Payless first filed for Chapter 11 in April 2017, eliminating nearly 700 stores and $435 million in debt. It emerged about four months later. It then declared bankruptcy again in February of 2019, when it shut down all of its 2,500 U.S. stores and drew down its eCommerce presence. The chain emerged from that bankruptcy in January of this year.
“We’re back and bringing more community responsibility, fashion-forward footwear and on-trend partnerships to our 60M+ Payless customers who have missed us,” said Margolis in a statement. “We saw an opportunity for the brand to relaunch into the U.S. market, providing our community with the affordable, value-driven products they’ve always searched for.”
The company’s new Payless.com site re-launches today (Aug. 18) with major brands like AirWalk, American Eagle, K-Swiss, Kendall + Kylie and Aerosoles.

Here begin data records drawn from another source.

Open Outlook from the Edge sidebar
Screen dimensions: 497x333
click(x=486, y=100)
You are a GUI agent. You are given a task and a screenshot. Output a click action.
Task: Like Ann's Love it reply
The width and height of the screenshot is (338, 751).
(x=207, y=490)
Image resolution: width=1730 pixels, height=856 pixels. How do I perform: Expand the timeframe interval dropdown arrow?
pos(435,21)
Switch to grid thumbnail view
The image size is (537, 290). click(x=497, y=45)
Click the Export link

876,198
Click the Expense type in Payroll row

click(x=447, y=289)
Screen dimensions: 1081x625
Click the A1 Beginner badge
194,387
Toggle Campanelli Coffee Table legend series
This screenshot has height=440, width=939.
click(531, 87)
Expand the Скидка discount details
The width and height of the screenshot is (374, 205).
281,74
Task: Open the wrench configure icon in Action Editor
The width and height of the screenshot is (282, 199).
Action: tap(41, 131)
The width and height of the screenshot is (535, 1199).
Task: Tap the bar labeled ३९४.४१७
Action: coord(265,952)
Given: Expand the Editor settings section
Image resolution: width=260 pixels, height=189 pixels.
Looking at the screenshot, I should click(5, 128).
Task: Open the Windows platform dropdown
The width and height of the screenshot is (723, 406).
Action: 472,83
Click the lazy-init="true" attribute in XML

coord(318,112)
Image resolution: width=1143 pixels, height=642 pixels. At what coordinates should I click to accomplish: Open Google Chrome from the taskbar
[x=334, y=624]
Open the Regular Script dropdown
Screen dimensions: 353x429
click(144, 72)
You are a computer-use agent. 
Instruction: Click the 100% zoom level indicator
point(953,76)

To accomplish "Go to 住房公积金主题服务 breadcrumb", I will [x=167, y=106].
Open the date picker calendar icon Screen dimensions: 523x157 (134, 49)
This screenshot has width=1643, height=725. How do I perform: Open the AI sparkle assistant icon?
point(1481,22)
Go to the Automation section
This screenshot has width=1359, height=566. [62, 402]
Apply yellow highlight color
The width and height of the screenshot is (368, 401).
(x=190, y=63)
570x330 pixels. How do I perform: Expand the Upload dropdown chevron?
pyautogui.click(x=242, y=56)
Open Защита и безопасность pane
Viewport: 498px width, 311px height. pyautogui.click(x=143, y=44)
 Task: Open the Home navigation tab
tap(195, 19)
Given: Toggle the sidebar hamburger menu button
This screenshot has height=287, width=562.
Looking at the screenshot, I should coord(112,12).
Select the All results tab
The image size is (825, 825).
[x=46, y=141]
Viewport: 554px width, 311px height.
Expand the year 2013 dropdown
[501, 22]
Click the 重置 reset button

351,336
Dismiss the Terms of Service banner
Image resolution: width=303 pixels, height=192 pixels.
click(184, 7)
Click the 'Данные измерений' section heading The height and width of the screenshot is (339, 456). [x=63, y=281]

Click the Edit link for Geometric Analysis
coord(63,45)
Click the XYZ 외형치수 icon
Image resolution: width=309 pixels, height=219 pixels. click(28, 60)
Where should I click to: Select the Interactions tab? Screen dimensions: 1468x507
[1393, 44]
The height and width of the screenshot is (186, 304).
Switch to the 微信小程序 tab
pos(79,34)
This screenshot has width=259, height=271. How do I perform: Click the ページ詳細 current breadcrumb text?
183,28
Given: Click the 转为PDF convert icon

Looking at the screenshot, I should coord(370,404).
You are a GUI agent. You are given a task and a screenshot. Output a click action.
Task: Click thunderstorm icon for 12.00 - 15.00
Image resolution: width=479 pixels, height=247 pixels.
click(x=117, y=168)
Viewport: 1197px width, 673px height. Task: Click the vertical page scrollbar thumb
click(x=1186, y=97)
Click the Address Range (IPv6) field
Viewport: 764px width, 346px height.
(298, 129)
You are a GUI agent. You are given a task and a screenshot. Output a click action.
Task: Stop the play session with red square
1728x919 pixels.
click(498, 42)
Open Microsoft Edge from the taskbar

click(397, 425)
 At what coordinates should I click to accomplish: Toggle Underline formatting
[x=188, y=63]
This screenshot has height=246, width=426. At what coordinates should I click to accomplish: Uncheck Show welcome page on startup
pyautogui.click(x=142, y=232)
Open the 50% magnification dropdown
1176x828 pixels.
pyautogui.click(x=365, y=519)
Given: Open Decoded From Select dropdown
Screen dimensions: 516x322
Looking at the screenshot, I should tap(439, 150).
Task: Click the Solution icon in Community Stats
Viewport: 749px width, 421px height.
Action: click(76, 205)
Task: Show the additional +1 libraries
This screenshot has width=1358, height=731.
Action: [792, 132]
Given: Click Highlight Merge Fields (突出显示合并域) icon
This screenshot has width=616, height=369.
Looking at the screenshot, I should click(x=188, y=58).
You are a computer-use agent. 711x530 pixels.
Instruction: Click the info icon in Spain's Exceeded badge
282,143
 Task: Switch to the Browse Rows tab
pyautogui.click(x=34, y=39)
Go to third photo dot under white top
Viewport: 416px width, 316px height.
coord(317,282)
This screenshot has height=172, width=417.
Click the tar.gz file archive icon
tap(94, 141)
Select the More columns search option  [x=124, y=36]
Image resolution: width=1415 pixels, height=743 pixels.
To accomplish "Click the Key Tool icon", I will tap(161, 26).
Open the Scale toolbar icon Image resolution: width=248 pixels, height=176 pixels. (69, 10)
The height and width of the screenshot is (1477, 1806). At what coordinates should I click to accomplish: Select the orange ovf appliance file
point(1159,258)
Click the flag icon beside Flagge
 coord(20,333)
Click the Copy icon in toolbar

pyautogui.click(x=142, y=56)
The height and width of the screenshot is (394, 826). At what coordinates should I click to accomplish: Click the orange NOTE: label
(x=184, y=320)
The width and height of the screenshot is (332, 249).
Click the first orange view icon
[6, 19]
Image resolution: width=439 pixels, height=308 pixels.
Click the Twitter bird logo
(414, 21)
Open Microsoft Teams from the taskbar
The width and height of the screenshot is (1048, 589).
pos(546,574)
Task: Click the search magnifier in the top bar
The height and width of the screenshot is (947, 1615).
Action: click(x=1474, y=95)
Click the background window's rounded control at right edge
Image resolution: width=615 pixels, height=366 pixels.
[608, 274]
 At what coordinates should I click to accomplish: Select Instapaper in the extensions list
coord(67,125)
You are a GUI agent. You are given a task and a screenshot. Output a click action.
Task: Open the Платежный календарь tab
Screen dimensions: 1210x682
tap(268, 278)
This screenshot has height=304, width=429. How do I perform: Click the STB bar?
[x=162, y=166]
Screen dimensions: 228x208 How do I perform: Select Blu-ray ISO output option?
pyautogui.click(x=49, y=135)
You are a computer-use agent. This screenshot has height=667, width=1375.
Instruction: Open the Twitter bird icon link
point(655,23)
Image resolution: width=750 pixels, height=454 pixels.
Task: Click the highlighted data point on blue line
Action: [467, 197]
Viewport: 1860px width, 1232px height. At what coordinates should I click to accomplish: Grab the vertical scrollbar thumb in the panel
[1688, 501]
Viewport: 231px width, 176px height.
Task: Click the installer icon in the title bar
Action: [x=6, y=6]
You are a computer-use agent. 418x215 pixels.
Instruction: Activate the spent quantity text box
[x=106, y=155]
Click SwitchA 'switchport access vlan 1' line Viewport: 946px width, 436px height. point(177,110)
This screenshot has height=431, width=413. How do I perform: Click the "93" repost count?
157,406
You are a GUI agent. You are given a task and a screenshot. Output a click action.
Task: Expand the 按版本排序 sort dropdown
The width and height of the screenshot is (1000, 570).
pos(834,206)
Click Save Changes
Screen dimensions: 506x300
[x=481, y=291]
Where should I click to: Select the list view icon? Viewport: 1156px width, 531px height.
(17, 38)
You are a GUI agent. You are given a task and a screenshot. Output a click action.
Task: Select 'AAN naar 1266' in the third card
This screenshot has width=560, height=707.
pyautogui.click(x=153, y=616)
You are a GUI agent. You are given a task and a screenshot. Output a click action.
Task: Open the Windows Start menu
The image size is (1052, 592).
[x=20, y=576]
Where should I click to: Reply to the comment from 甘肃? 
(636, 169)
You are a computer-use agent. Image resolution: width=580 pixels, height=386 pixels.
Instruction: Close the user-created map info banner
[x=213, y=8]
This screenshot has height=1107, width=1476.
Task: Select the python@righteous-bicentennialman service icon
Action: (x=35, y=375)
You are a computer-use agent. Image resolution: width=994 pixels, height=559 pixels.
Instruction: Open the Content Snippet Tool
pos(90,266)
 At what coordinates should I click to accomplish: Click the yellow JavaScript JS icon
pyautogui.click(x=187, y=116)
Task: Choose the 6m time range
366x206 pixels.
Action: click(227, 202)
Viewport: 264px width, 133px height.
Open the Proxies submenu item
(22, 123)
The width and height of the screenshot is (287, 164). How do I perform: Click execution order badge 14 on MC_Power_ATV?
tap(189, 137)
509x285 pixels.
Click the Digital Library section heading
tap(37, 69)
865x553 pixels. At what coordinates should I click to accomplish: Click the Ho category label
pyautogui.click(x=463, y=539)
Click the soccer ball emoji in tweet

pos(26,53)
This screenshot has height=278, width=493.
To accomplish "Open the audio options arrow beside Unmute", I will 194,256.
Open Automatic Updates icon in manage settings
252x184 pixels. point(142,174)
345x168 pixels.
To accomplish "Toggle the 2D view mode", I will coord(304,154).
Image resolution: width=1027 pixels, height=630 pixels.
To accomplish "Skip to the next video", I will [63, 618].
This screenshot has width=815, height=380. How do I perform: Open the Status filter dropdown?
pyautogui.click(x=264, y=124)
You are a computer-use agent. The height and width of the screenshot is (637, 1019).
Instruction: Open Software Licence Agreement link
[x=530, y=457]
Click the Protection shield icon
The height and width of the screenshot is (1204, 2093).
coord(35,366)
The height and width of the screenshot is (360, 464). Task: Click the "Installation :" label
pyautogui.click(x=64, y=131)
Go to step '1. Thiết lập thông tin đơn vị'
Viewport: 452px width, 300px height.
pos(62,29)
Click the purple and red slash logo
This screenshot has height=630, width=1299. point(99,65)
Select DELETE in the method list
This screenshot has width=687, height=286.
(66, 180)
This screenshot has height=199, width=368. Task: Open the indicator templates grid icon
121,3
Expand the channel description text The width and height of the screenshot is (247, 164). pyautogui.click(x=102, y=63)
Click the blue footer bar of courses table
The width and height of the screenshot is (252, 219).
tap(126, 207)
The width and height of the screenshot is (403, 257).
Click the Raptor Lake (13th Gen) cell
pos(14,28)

The site features one-click checkout and a younger look and feel than its previous incarnations.
The company has also set a goal of opening 300 to 500 freestanding stores across North America over the next five years. The first will be a prototype store in Miami, Florida. The new store locations will add to the brand’s existing 700 international stores – 298 franchises and 412 Latin America and Central America locations. The company is promising a high-tech, connected experience for the site, with smart mirrors, touchscreen wall panels and augmented reality (AR) applications.
Margolis told The Wall Street Journal that the company’s prior troubles are allowing it to restart without the overhead of U.S. locations and what he called “antiquated technology.”
“Starting from scratch puts us in a good position,” said Margolis, who joined Payless in October of 2019.
The company is owned by a group of investors led by hedge fund Alden Global Capital and investment advisory firm Axar Capital Management. Margolis said he hopes to negotiate a new style of leasing arrangement with potential landlords, in which the tenant pays rent based on a percentage of sales rather than a fixed fee.
Payless is launching a cause-related marketing initiative with its “Powered by Payless” program. “Looking ahead to the fall 2020 season, a growing number of individuals nationwide will be unable to access internet or the technology needed for new, at-home and hybrid learning, or the meal services provided through in-school lunch programs,” said the company. “Recognizing the brand’s responsibility to do its part, as part of the new effort, Payless is partnering with deserving schools across the country to provide students, teachers and their families with the online connectivity technology, complimentary lunches and shoes to power the body and mind for this new and different school year ahead.”